Controversy and censorship usually rally positive media support that results in more interest and favorable contribution towards a book’s demand.  Publicity from censorship is quite easy to generate in a world where ideological agendas are backed by media organizations and special interests groups. Book censorship has been with us for quite some time and it still rears its ugly head once in a while, as in the most recent case with Salman Rushdie’s book – The Satanic Verses. Deemed blasphemous to Islam, the book sparked riots around the world and was banned in India, Pakistan, Bangladesh, Egypt, and South Africa. The book’s Italian and Norwegian translators were wounded while the Japanese translator was killed and the author was driven to hiding somewhere in England.

Historically, books that fall victims to acts of controversy and censorship may end up becoming more valuable due to added distribution barriers and increased public awareness. Examples of such books include Mark Twain’s Huckleberry Finn, Vladimir Nabokov’s Lolita, J.D. Salinger’s The Catcher in the Rye, William Powell’s The Anarchist Cookbook, Maya Angelou’s I Know Why the Caged Bird Sings, Voltaire’s Candide, Aldus Huxley’s Brave New World, and, last but not least, George Orwell’s Nineteen Eighty Four.

Consider for a moment two books of modern literature which have a great deal in common – Vladimir Nabokov’s Lolita published in 1955 and William Burroughs’s Naked Lunch published in 1959. Both were published by Olympia Press in Paris with a total of 5,000 copies each. Lolita was banned by French, English, Argentinean, New Zealand and South African officials for obscene content delivered through 12-year-old Dolores Haze, portrayed as an oversexed teenage siren. Beat Generation’s Naked Lunch, on the other hand, loaded with bits of homosexual orgies, castration, surgeon-assassins, rapes and junkie fuzz, was not banned by any society.  Today Nabokov’s Lolita is twice more valuable than Burroughs’s uncensored Naked Lunch.

Lolita and Naked Lunch

Even more valuable is J.D. Salinger’s 1951 novel The Catcher in the Rye, which explores three days in the life of Holden Caulfield, a troubled 16-year-old boy.  The book introduced the “screw up” slang expression, and apparently motivated John Lennon’s assassin, 25-year-old Mark David Chapman. Earlier during the 60’s, it was banned from schools’ required reading lists and an English teacher was fired from a Tulsa Oklahoma high school for assigning it to 11th graders, while in Columbus Ohio it was deemed “anti-white.” The novel remains widely read and controversial, selling around 250,000 copies a year.

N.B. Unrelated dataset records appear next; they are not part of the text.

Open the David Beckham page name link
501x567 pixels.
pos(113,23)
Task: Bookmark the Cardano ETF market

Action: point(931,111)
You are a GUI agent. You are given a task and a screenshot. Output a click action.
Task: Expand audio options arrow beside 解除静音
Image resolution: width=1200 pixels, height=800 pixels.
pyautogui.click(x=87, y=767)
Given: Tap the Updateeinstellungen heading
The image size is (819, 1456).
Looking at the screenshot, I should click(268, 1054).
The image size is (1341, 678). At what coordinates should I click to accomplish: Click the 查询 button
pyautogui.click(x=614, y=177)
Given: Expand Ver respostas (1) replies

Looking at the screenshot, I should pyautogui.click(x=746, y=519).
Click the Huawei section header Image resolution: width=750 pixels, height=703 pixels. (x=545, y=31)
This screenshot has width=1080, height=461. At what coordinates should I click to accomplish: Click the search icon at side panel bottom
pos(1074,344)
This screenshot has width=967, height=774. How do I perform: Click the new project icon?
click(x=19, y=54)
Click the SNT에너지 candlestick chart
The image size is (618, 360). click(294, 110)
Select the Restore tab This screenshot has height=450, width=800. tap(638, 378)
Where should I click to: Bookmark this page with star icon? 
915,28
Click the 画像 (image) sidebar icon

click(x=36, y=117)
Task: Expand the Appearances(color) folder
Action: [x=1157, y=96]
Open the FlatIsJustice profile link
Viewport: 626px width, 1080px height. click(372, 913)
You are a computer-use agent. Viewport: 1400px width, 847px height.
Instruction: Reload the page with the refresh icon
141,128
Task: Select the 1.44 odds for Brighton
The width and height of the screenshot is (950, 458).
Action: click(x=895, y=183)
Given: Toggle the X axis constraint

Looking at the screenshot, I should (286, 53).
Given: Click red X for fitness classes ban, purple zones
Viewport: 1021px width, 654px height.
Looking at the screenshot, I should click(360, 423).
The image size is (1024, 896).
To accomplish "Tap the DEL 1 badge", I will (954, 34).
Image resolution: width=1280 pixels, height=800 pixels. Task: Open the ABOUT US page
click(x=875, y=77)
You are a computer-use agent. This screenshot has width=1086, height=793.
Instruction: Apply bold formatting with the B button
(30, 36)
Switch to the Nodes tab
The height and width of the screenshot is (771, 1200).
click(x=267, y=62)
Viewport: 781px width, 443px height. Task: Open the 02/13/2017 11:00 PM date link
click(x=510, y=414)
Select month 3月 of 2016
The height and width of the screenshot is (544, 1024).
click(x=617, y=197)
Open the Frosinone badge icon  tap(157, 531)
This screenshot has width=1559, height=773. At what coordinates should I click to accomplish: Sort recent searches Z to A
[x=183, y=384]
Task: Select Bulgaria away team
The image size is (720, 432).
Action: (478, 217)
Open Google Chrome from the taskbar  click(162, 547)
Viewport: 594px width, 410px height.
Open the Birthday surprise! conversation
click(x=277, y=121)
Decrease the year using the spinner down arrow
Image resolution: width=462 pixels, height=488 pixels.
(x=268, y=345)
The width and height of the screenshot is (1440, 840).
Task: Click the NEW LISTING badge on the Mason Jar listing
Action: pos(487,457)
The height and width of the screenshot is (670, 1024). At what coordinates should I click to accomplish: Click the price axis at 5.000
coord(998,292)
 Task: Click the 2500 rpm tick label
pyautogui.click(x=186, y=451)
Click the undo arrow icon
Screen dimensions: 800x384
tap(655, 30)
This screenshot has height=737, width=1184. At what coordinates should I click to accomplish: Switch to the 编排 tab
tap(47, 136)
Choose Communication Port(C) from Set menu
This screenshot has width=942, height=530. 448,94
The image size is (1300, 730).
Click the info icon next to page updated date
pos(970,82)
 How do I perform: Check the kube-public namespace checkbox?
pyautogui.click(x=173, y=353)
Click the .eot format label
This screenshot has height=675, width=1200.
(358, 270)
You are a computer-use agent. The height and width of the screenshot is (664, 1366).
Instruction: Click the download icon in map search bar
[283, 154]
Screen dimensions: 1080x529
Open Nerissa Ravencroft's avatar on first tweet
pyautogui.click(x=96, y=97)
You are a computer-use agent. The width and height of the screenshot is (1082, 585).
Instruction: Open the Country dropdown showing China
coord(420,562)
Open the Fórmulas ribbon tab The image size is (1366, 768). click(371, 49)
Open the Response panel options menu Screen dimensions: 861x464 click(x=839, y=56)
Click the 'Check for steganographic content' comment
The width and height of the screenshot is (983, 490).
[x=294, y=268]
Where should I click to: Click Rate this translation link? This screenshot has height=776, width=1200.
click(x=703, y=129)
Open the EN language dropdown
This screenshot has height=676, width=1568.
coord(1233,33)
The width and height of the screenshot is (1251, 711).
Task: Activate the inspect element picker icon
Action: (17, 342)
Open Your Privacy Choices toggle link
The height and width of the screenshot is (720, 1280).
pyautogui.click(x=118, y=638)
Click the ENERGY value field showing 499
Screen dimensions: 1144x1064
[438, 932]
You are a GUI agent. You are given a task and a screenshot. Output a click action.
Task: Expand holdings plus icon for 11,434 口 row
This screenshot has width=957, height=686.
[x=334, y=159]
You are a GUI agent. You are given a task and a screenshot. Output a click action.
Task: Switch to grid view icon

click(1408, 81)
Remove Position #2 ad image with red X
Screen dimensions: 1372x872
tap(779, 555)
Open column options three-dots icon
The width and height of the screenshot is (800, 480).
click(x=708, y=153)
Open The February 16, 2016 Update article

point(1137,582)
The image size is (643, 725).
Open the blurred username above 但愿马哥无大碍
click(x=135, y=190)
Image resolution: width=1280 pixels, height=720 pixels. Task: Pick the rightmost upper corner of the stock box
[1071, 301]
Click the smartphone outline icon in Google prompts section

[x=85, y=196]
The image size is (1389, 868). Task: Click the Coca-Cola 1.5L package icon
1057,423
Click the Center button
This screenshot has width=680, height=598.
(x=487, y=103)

Collectors looking for an opportunity to grab a recently banned controversial book with the potential to appreciate in value in the future must allow for speculation, extensive research and a little bit of luck. In recent years school officials, politicians, and authorities in communities large and small, have been too quick to pull the trigger on restricting book access through censorship. Such attempts at undermining our freedom to read are often quite contained, and they very rarely spread across a nation or national boundaries, as in the case of Salman Rushdie’s book. 

The Catcher in the Rye Midnight's Children

One recent release that is already controversial and hard to find in its first printing is Joseph Lelyveld’s Great Soul: Mahatma Gandhi and His Struggle with India; Knopf: New York, 2011. The book has already been banned in parts of India because reviewers have discerned that Gandhi may have had a relationship with Hermann Kallenbach, a close friend from Germany. Also, a Santa Cruz, California educational organization, Foundation for Excellence, cancelled an event planned in honor of the Pulitzer Prize-winning author, because it did not want to be involved with such a controversy. Future will tell whether the factor of controversy and censorship will carry this one to high spot status.

Censorship is not the only factor at work. The fundamental elements of what makes a book rare are the primary forces behind any of the finest collectibles. An earlier masterpiece of Salman Rushdie’s Midnight’s Children, won the Booker Prize in 1981 and Best of the Bookers in 1993 and 2008, with first edition copies selling around $5000 when signed. An uncorrected proof of the first UK edition sold on Abebooks last July for $14,000. Did the author’s more recent controversy with The Satanic Verses contribute to that? One can only speculate.

 

About the author

{ 2 comments… read them below or add one }

Rebecca September 20, 2013 at 2:18 am

I’m afraid I find this a poorly researched and reasoned article.

Naked Lunch was actually banned (although the decision was reversed four years later). Further, equating collectible values with banning controversy is facile to the point of being misleading. Lolita is more critically acclaimed than Naked Lunch–perhaps that may have been a factor in the price difference of a first edition? And, just perhaps, other factors such as the popularity of Catcher have bumped up its value–regardless of its status as a banned book.

Certainly banning a book brings notoriety and therefore often sales, but take a look at a list of books banned by governments. (Wikipedia has one.) You will find plenty you don’t even recognize, and plenty that have not reached impressive monetary heights as collectibles.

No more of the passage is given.